Utilizzando algoritmi di apprendimento automatico, gli scienziati sono riusciti a mappare questi segnali in base ai movimenti specifici che il paziente stava cercando di compiere: aprire la mano, per esempio, o sollevare l’indice. I vari movimenti sono stati quindi programmati nella protesi, in modo che ogni tipo di segnale elettrico provocasse il movimento corrispondente nell’arto artificiale.
Risultati promettenti
Circa quattro mesi dopo l’intervento, il paziente era in grado di compiere movimenti di base come la flessione del polso e l’apertura della mano, e riusciva a muovere ogni dito. Dopo poco più di un anno, gli scienziati hanno notato che era in grado di muovere la protesi in modo intuitivo. Questo significa che, invece di dover pensare a ogni movimento come a una procedura a più fasi, il soggetto poteva semplicemente pensare al movimento per eseguirlo. “Se devo pensare: ‘bicipite, tricipite, apri, chiudi la mano’, si crea un carico cognitivo – spiega Zbinden –. È un po’ più difficile che pensare: ‘Oh, ora voglio muovere il pollice’“.

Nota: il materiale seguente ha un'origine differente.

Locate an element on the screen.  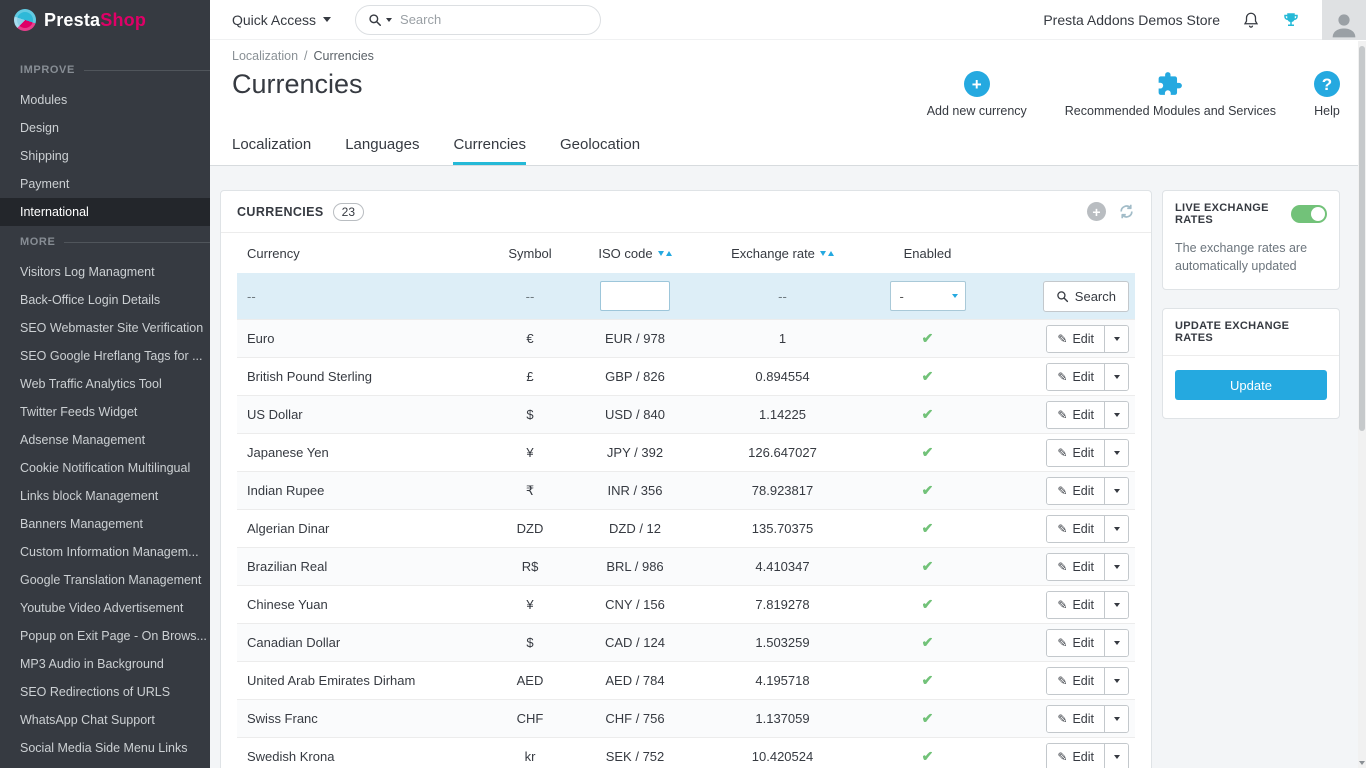
edit-button-group: ✎ Edit is located at coordinates (1088, 452).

Oggi, a più di due anni dall’intervento Zbinden afferma che il paziente sta ancora usando la protesi: “Attualmente può aprire e chiudere la mano, ruotarla, flettere ed estendere il gomito, il tutto solo pensandoci“.
Questa piattaforma protesica, che permette al paziente di muovere tutte e cinque le dita in modo indipendente, è “molto entusiasmante e presenta qualcosa di assolutamente nuovo“, commenta Oskar Aszmann, chirurgo plastico dell’Università di medicina di Vienna, che non ha partecipato allo studio. Aszmann è curioso di vedere se questa piattaforma un giorno potrà diventare wireless, cosa difficile a causa dell’enorme quantità di informazioni trasmesse avanti e indietro attraverso gli elettrodi e la protesi. Sia lui che Cederna fanno notare, tuttavia, che i risultati dovranno essere replicati su altri pazienti.
Ortiz-Catalan e Zbinden sono d’accordo. Proseguono a perfezionare la piattaforma protesica, a cui vorrebbero aggiungere anche un feedback sensoriale. Nel frattempo, però, non vedono l’ora di partecipare al prossimo Cybathlon con il loro paziente: “È un ragazzo che fa cose con le mani – racconta Ortiz-Catalan –. Ha un lavoro molto fisico, lavora in un’officina, e vederlo usare il dispositivo nella sua vita quotidiana – vedere che le connessioni funzionano e che la funzione aumenta – è una delle cose più gratificanti“.